Aside from these enhancements, which are important but largely iterative and expected, the next device will allegedly maintain the current model's basic design, albeit with a slightly slimmer and lighter form factor. Existing accessories, such as the Type Cover and Touch Cover keyboards, should work on the next version.
Even if the device is a relatively modest upgrade, the strategy could make a certain amount of sense. The current Surface Pro, despite its modest sales, isn't a useless device so much as an interesting product marred by several distinct shortcomings. For some users, the expected battery life improvements alone might make a difference.

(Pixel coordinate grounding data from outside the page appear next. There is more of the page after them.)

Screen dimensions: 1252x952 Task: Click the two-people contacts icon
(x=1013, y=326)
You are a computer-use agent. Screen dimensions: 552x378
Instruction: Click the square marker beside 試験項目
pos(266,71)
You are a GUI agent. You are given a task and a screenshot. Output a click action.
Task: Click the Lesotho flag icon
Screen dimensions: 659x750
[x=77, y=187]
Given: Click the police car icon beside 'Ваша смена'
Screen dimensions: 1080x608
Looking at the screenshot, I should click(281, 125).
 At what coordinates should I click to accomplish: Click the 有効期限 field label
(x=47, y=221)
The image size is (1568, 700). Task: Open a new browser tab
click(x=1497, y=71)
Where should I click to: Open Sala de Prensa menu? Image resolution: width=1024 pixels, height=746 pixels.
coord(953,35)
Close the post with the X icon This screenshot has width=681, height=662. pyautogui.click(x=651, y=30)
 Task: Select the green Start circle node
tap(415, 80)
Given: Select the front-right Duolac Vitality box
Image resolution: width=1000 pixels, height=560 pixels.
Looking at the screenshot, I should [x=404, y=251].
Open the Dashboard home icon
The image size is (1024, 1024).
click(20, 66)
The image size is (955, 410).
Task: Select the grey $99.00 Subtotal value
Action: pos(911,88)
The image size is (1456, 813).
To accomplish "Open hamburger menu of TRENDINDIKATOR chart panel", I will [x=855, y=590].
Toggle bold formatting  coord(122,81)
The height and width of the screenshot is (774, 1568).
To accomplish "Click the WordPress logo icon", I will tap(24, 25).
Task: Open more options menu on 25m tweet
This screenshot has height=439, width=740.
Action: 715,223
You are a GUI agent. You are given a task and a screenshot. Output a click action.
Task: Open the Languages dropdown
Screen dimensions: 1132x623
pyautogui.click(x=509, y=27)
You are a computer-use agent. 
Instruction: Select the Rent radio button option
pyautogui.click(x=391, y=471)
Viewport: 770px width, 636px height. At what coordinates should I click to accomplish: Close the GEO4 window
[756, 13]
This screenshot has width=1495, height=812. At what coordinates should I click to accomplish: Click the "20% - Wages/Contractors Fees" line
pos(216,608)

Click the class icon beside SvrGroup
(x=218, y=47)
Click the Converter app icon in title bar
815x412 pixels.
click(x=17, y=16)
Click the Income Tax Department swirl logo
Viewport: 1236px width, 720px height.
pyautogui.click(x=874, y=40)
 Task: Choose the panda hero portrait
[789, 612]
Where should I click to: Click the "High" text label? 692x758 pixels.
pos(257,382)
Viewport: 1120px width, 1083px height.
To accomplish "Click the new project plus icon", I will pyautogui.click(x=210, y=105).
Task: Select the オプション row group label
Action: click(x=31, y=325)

Still, it remains to be seen if the next Surface Pro can appeal to more than niche users. The new model's battery life will be an improvement, for instance, but without the Power Cover (for which Microsoft will almost certainly charge an extra $100 to $200) the device's longevity will still fall short of other tablets as well as Haswell-based laptops such as the MacBook Air.
The modified kickstand is another unknown. In an interview, Gartner analyst Carolina Milanesi said enterprises consider the Surface Pro the most viable hybrid device but that not everyone likes the design of the hardware. She stated many users would prefer something more like a hard clamshell so the device is easier to use on one's lap in its notebook configuration. It's hard to predict if the kickstand will address this ergonomic issue. The Power Cover could also help; it is expected to be twice as heavy and thick as the current Type Cover, which might mean it's rigid enough to provide a firm base.
The Surface Pro follow-up will also reportedly lack LTE support. Such an omission is understandable if you think of the device as a laptop, but if you consider the Surface a tablet, the missing LTE support somewhat compromises the device's mobility.
Cost is another factor. Microsoft recently announced that the current Surface Pro's discounted price, which starts at $799 for the base 64-GB model without a keyboard, would be permanent. If the next device comes in at the same price, it could be a tough sell, especially since many users will resent being forced to buy a Power Cover simply to make the device as fully usable as competing options.
There's also Windows 8.1 to consider. The current edition of the OS has arguably inspired more critics than fans -- and if the updated version isn't meaningfully better, the next Surface Pro could still face challenges regardless of its price, specs or design. Based on a recent Forrester study, many users are interested in tablets with laptop-like functionality -- but they're more interested in using the tablet whose interface they most enjoy. The implication for the updated Surface Pro? If Windows 8.1 doesn't engage users, the device's hybrid qualities might not matter.
Milanesi expects holiday sales to be dominated by lower-end tablets and that the market for laptop-tablet hybrids will take off in 2014. She noted that some enterprise customers are interested in these 2-in-1 models because they allow IT to manage fewer devices than if employees carried separate laptops and tablets. For precisely this reason, some businesses and institutions, such as the DEA, have already been experimenting with Windows 8 devices.
While the merits of the new tablets are still up in the air, it's clear that Microsoft, despite its recent struggles, is continuing to rush forward with its new "devices and services" strategy. Outgoing Microsoft CEO Steve Ballmer has suggested Windows 8's launch was marred by a lack of touch-optimized hardware. This year, the company should face no such dilemma.